INPUT FOR THIS TASK:
______
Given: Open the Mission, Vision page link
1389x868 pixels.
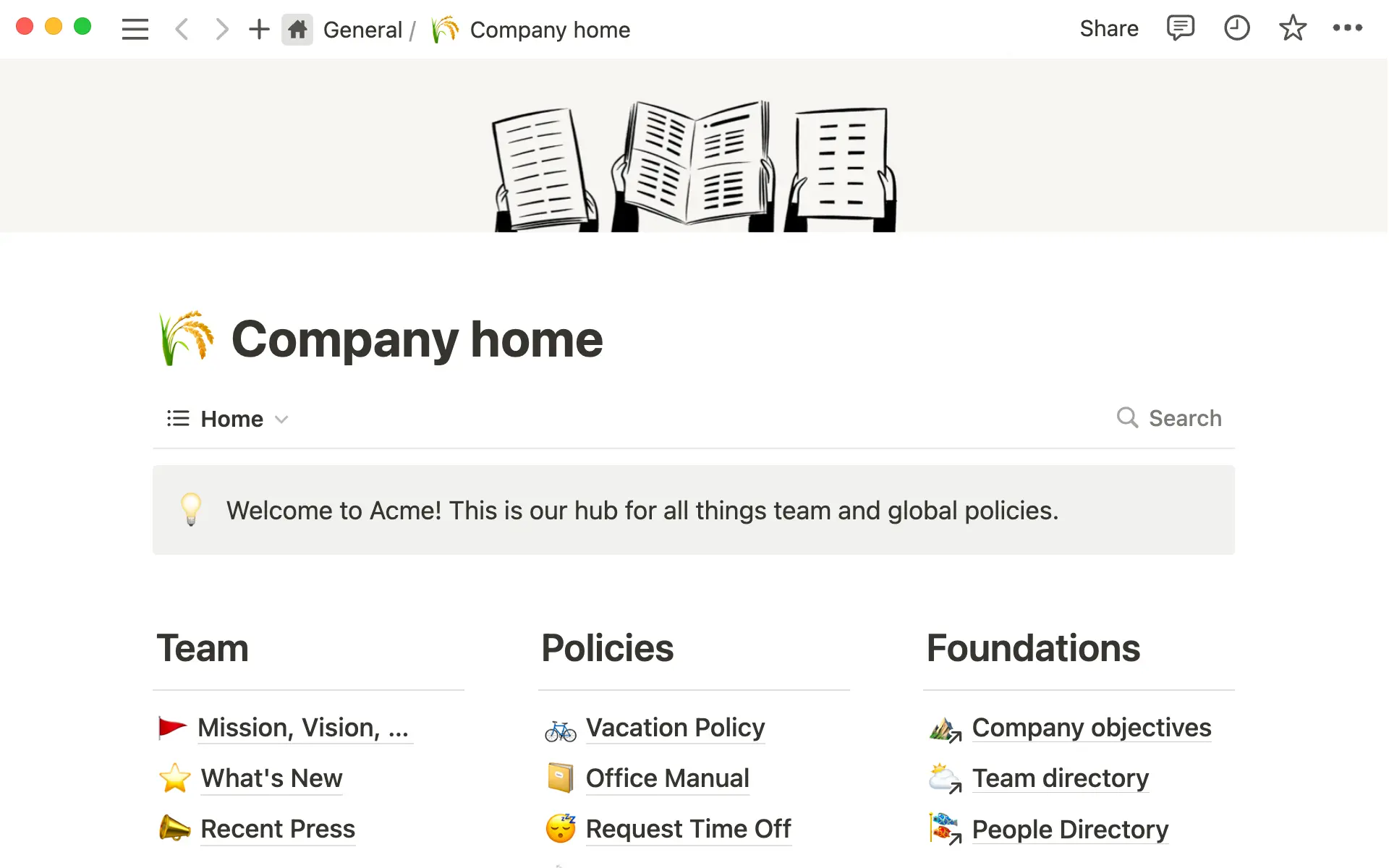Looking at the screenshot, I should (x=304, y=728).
______
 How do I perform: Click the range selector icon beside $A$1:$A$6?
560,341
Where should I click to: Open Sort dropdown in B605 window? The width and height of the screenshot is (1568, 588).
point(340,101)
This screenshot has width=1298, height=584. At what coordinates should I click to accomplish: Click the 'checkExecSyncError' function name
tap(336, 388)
______
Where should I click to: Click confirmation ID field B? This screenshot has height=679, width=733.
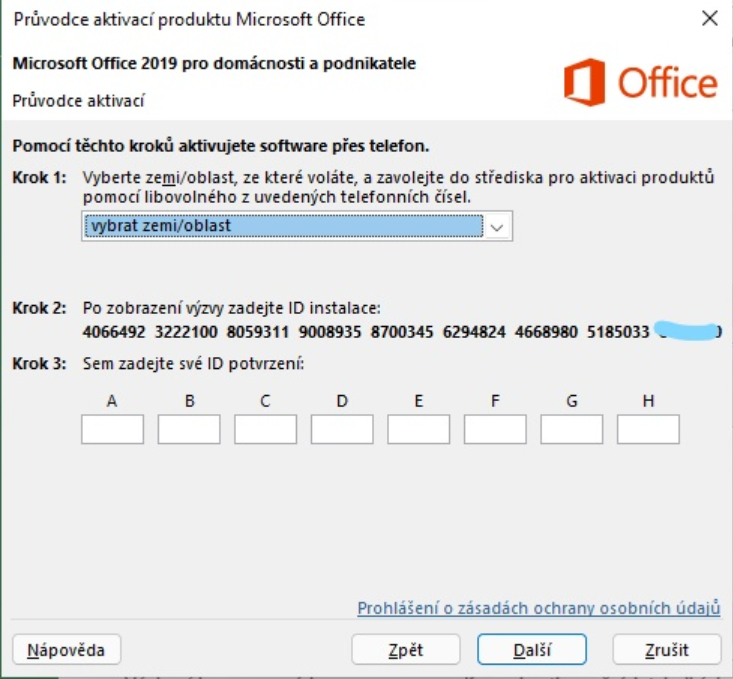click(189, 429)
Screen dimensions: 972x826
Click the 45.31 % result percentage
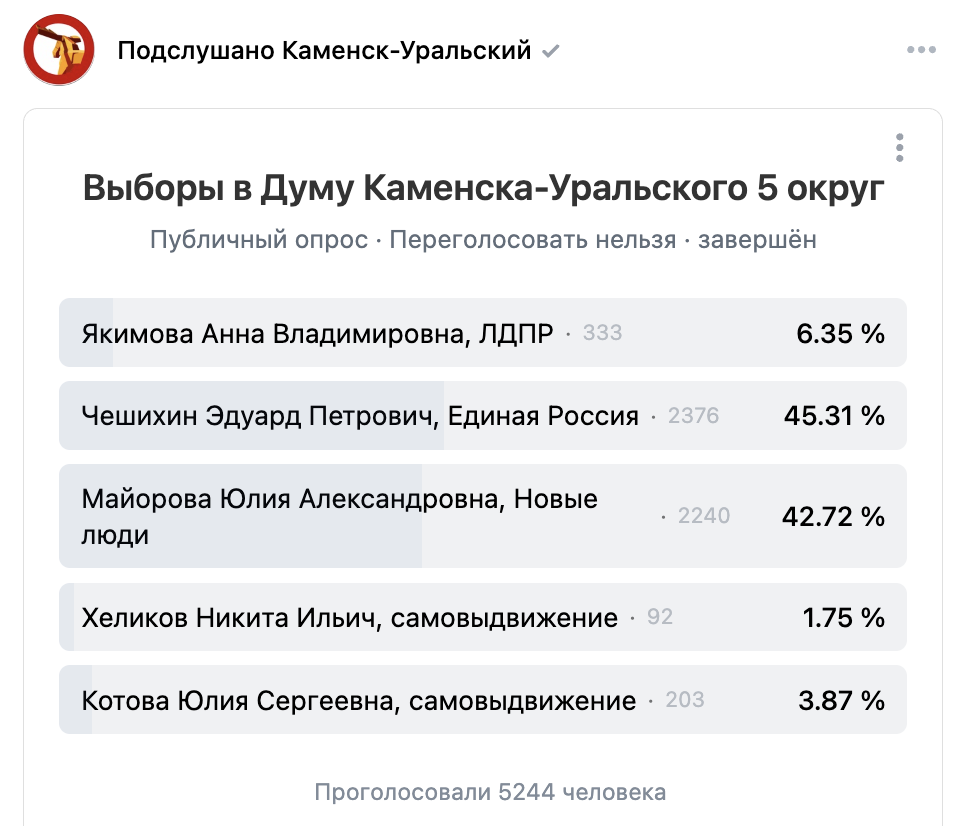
______
TASK TO COMPLETE: Write down exactly what the lines above say, from the line holding "Where should I click to: Click" through the line holding "Click the 45.31 % result percentage", and nothing more. Do not copy the pictures.

SOLUTION BELOW:
Where should I click to: Click confirmation ID field B? This screenshot has height=679, width=733.
click(189, 429)
Screen dimensions: 972x826
Click the 45.31 % result percentage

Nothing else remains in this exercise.